Dia mendongak memandangku. “Ada apa denganmu? Perasaanmu sedang tidak enak?”
“Jawab aku. Dia di luar atau di dalam?”
Dia memandangku lalu tertawa. “Aku tidak tahu apa yang ada di kepalamu, tapi dia kan cuma Seven.”
“Dan aku juga cuma aku.”
“Apa maksudmu?”
“Bagimu aku cuma aku sebagaimana semua orang lain juga cuma orang lain. Benar, kan?”
“Aku…aku tidak pernah berpikir seperti itu.”
You hurt me.
Aku tidak tahu kenapa aku bisa begitu marah. Aku tidak tahu kenapa ada api yang berkobar tidak hanya di kepalaku tetapi juga di seluruh tubuhku. Aku tidak tahu kenapa kemudian aku menjadikan tubuhnya sebagai telaga untuk memadamkan api yang berkobar di setiap selku itu. Aku tidak tahu kenapa setelahnya aku bahkan tidak bisa mengatakan menyesal. Aku yang sebelumnya bahkan tak berani masuk ke dalam kamarnya sekalipun aku sangat menginginkannya entah kenapa tiba-tiba menjelma menjadi setan di depannya. Satu-satunya yang aku tahu adalah bahwa mengembara di tubuhnya membuatku merasakan kedamaian dan melihatnya menangis, dalam diam dan pesona kecantikan yang luar biasa, membuatku merasa seperti tersesat dalam lukisannya Pollock.
Esok harinya, aku tidak dapat menemukan dirinya di mana pun di rumah. Hampir gila aku mencarinya. Tapi seolah dia lenyap ditiup angin.
Aku mencarinya kemana-mana. Aku mendatangi keluarganya, teman-temannya bahkan setiap tempat yang pernah dia bicarakan tapi tetap tidak bisa menemukannya. Mungkinkah dia kembali ke tempatnya, di dalam lukisan?

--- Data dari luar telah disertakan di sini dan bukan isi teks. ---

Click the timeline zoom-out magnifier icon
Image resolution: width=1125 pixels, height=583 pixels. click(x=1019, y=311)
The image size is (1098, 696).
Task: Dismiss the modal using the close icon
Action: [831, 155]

Bertahun-tahun kemudian aku melihat namanya di sampul sebuah novel di toko buku. Susah payah aku mendapatkan alamatnya. Sebuah rumah kecil di pedesaan, dinaungi pohon jambu dan semak melati tumbuh dimana-mana memenuhi halaman. Aku menunggu saat yang benar-benar tepat untuk menemuinya. Barangkali setelah aku selesai membaca novel yang kalimat pembukanya berbunyi “I want to be your mistress” itu. Barangkali setelahnya aku bisa tahu kenapa dia pergi.

Catatan:
  1. John William Waterhouse (1849-1917) adalah pelukis berkebangsaan Inggris. Dia terkenal terutama karena mengkhususkan diri melukis tokoh wanita yang ada dalam mitologi dan karya sastra. Beberapa karyanya yang terkenal antara lain Flora, Windflower dan Ophelia. Lukisannya memakai warna-warna yang indah dan selalu menggambarkan wanita yang sangat cantik.
  2. Jackson Pollock (1912-1956) adalah pelukis aliran abstrak ekspresionis berkebangsaan Amerika. Lukisan yang dimaksud adalah lukisannya yang berjudul Number 1, Lavender Mist yang dibuat pada tahun 1949.